Exercise directions: Your answer should restate each line of the data below word for word.

Working data:
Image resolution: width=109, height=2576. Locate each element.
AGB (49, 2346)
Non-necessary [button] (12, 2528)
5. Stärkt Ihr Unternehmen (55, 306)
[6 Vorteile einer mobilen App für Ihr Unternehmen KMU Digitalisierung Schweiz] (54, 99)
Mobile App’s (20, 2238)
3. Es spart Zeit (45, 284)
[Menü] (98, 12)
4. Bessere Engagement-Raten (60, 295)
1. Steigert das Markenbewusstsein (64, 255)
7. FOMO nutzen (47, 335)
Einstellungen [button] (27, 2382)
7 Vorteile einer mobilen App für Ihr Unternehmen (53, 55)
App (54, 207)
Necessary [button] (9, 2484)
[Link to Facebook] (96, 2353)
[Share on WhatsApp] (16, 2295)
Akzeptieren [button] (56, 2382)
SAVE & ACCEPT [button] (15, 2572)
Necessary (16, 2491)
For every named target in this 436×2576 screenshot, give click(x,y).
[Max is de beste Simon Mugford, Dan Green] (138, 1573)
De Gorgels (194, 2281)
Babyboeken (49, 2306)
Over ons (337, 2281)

Task solution:
Image resolution: width=109, height=2576. Locate each element.
AGB (49, 2346)
Non-necessary [button] (12, 2528)
5. Stärkt Ihr Unternehmen (55, 306)
[6 Vorteile einer mobilen App für Ihr Unternehmen KMU Digitalisierung Schweiz] (54, 99)
Mobile App’s (20, 2238)
3. Es spart Zeit (45, 284)
[Menü] (98, 12)
4. Bessere Engagement-Raten (60, 295)
1. Steigert das Markenbewusstsein (64, 255)
7. FOMO nutzen (47, 335)
Einstellungen [button] (27, 2382)
7 Vorteile einer mobilen App für Ihr Unternehmen (53, 55)
App (54, 207)
Necessary [button] (9, 2484)
[Link to Facebook] (96, 2353)
[Share on WhatsApp] (16, 2295)
Akzeptieren [button] (56, 2382)
SAVE & ACCEPT [button] (15, 2572)
Necessary (16, 2491)
For every named target in this 436×2576 screenshot, give click(x,y).
[Max is de beste Simon Mugford, Dan Green] (138, 1573)
De Gorgels (194, 2281)
Babyboeken (49, 2306)
Over ons (337, 2281)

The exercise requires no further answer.